A pediatrician who responded to the massacre in Uvalde, Texas gave gripping testimony on Wednesday and described hearing families shouting the names of their children and begging hospital staff for information about their loved ones.
“Those mothers’ cries, I will never get out of my head,” Dr Roy Guerrero told lawmakers at a hearing of the House Oversight Committee called to hear stories of gun violence from families of victims and first responders.
“I know I’ll never forget what I saw that day,” added Dr Guerrero.
He would go on in his testimony to describe the brutal damage that the high-powered semiautomatic weapon used by the Uvalde shooter did to the bodies of children killed in the attack.
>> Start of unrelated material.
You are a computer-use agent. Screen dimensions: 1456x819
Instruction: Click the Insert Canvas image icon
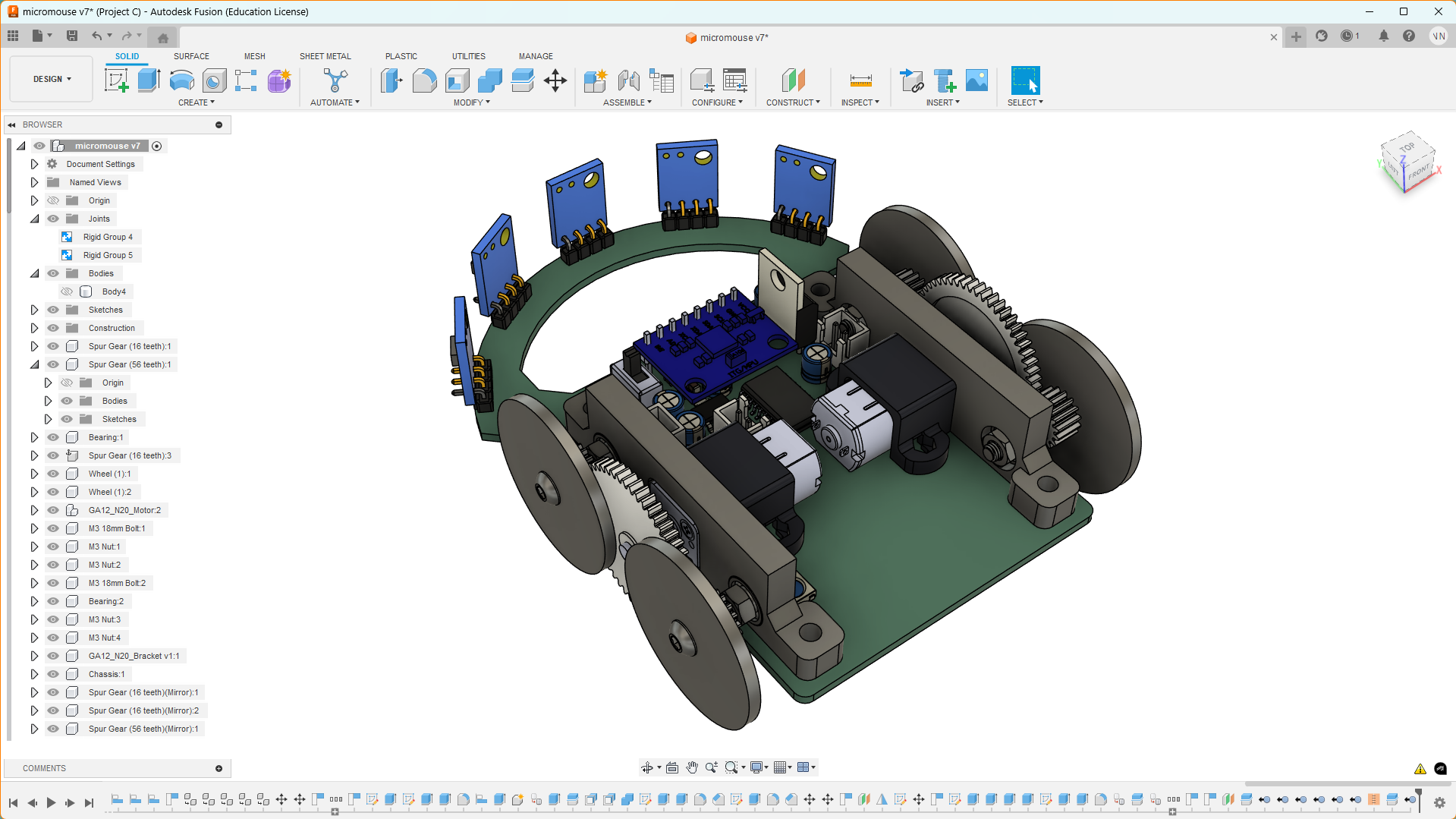pyautogui.click(x=976, y=80)

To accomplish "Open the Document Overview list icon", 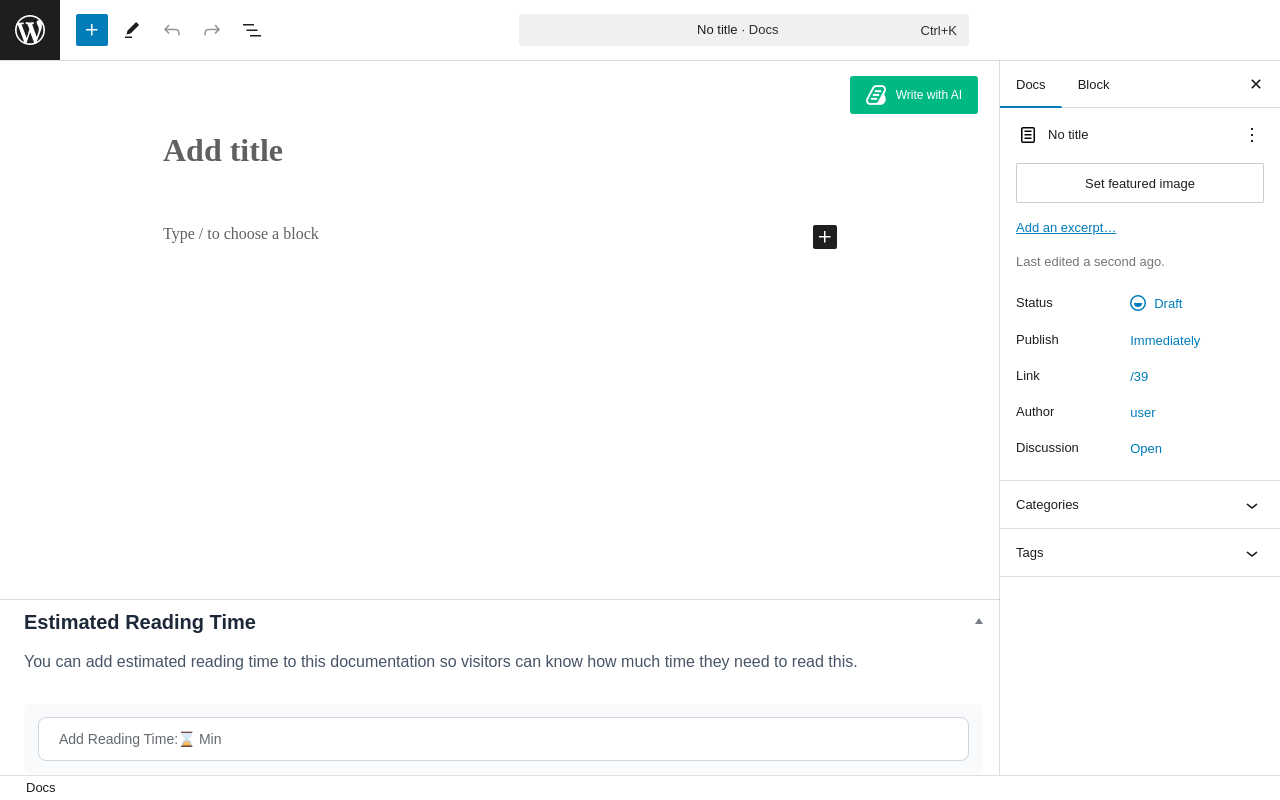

Describing a gruesome scene at a Texas hospital where he and others worked to save victims of the shooting, he recalled seeing two children who had been “decapitated”.
He also recounted telling the parents of one young girl, Miah, that their daughter was alive but injured.
“Sweet Miah, I’ve known her my whole life...when I saw Miah sitting there, I remembered seeing her parents outside...I raced outside to let them know that Miah was alive,” he said.”
Dr Guerrero portrayed his decision to testify before Congress as an extention of his efforts to fulfill the oath he took as a doctor, telling lawmakers that “I showed up because I am a doctor...I swore an oath, an oath to do no harm. After witnessing firsthand the carnage in my hometown of Uvalde, to stay silent would have been to betray that oath. Inaction is harm,” he said.
Like fellow witness Zeneta Everhart, he blamed Congress for allowing the ban on assault weapons to lapse in 2004. Mass shootings surged after the ban was allowed to expire; it had originally passed with bipartisan support under the Clinton administration.
The suspected gunmen in both Uvalde and Buffalo used AR-15-style rifles to carry out their attacks, and calls have reignited in the tragedies’ wake for the weapons to be banned from the civilian market once again. But senators working on compromise legislation in the evenly-divided Senate say that measure is unlikely to make it into the final legislation.